* **Required work**:
(A) List every word or phrase that the smoldot bootnode discussion puts inside double quotation marks.
(B) Carry the smoldot bootnode discussion forward from its final sentence.

* **Extract provided**:
------------------------------------------------

You're right this is indeed more subtle than I gave it justice in the description.

What if smoldot cannot connect to any bootnodes?

The bootnodes should as much as possible be treated the same way as all the other nodes on the network. Failing to connect to a bootnode because of one of these "normal situations" should in my opinion not be reported to the user.

I'm not sure I agree with this. The client is not usable from the perspective of the consumer if the bootnodes are not connectable and syncing the chain. While in the scenario that the user is offline, this is perfectly "normal" from the perspective of smoldot. The consumer will want to know about it so that they can, for example, display some sort of client offline message.

What if smoldot can connect to some but not all bootnodes?

However, the "abnormal situations" aren't supposed to happen in the case of bootnodes. The reason why you put a bootnode in your chain specs is because you know that it's compatible with your node, and incompatibilities should indeed be reported to the user.

Agreed, this suggests a JavaScript consumer needs more context when smoldot reports bootnode connectivity problems You can see in the devtools when something is wrong (e.g the recent 502 bad gateways and when a TLS connection is not supported) but there is no way currently to programmatically catch these conditions or make UI decisions about what to report to the user and what not to report.

------------------------------------------------

* **Dataset extract**:

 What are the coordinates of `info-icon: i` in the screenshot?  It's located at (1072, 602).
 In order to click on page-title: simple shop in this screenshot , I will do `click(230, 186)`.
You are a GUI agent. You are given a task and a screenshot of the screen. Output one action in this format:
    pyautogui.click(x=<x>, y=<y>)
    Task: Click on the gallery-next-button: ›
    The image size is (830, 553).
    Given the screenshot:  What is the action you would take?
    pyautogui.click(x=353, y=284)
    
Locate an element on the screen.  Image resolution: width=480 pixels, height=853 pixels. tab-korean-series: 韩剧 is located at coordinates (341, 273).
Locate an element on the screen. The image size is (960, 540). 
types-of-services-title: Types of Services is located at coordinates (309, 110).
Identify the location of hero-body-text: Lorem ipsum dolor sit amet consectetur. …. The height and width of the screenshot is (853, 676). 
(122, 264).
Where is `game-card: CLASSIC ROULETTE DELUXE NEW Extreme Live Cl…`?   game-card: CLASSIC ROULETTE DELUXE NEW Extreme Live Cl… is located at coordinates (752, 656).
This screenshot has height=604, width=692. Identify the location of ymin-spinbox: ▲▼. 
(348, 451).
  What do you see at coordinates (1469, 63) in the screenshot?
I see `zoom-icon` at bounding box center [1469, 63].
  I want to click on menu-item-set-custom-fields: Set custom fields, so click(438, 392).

------------------------------------------------

* **Answers below**:
(A)
"normal situations"
"normal"
"abnormal situations"

(B)
Do we think that we might want to display some sort of degraded performance UI when some but not all bootnodes are available for syncing? Currently on westend the implication is that only one bootnode is available and therefore syncing will be severely hampered as we trigger the DOS protection on the node, but maybe that will not be the case long term and on other networks.

What if the consumer is building some sort of network monitor tool? Maybe the devops team of a substrate chain want to build a JavaScript dashboard and is using a WASM client to display network status? ... ok this is probably not realistic as they'd be better off using other tools for monitoring, but maybe they want to have a nicer UI for a dashboard

What if smoldot discovers other non-bootnodes from the bootnode and fails to connect to them?

In the future when more than just the bootnodes for a given chain have public TLS secured websockets. I can think of scenarios where we would like to be able to visualise the adoption of pure browser WASM clients across that network to demonstrate the effectiveness of unstoppable apps (maybe also as a marketing tool to encourage adoption). "How many nodes do I know about and how many did I fail to connect to?"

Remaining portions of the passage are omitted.